Good Friday and Easter festivities refer to mysteries; the mystery of the Eucharist (Maundy Thursday), the mystery of the Cross (Good Friday) and the mystery of renewal of life (Easter). A mystery is "A truth above reason but revealed by God..." (A...

Good Friday and Easter festivities refer to mysteries; the mystery of the Eucharist (Maundy Thursday), the mystery of the Cross (Good Friday) and the mystery of renewal of life (Easter).

A mystery is "A truth above reason but revealed by God..." (A Catholic Dictionary of Theology). Mysteries involve truths that are accessible, though not apparent. Such truths are divulged through various means; through signs, symbols, gestures and language which convey these truths and engage the believer.

Good Friday and Easter celebrations were meant to introduce Christians to such mysteries through certain signs, symbols, ceremonies and ascetic practices. The point to keep in mind is that such signs, symbols, ceremonies and practices were related and conducive to some truth or other.

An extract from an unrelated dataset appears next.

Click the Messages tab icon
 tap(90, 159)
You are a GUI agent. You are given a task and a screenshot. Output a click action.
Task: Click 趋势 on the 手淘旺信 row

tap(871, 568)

Unfortunately, all this has disappeared in our islands over the past few years. Good Friday has turned into an ornate extravaganza, with processions in various towns and villages to which additional characters are constantly being added; seasonal though anything but ascetic sweets like kwarezimal, karamelli tal-harrub and qassatat tal-helu sell briskly; numerous plays are performed in which Christ's Passion is re-enacted in Baroque dress and manner, though supposedly occurring 1,600 years before Baroque was in fashion, and being displayed some 250 years after the genre went out of fashion in mainland Europe (a fact that should ring cultural alarm bells); countless elaborate breast armour which would have bankrupted the Roman Empire in two hours had they any semblance to reality; new milestones in bad taste like black ivy and street decorations showing Passion symbols.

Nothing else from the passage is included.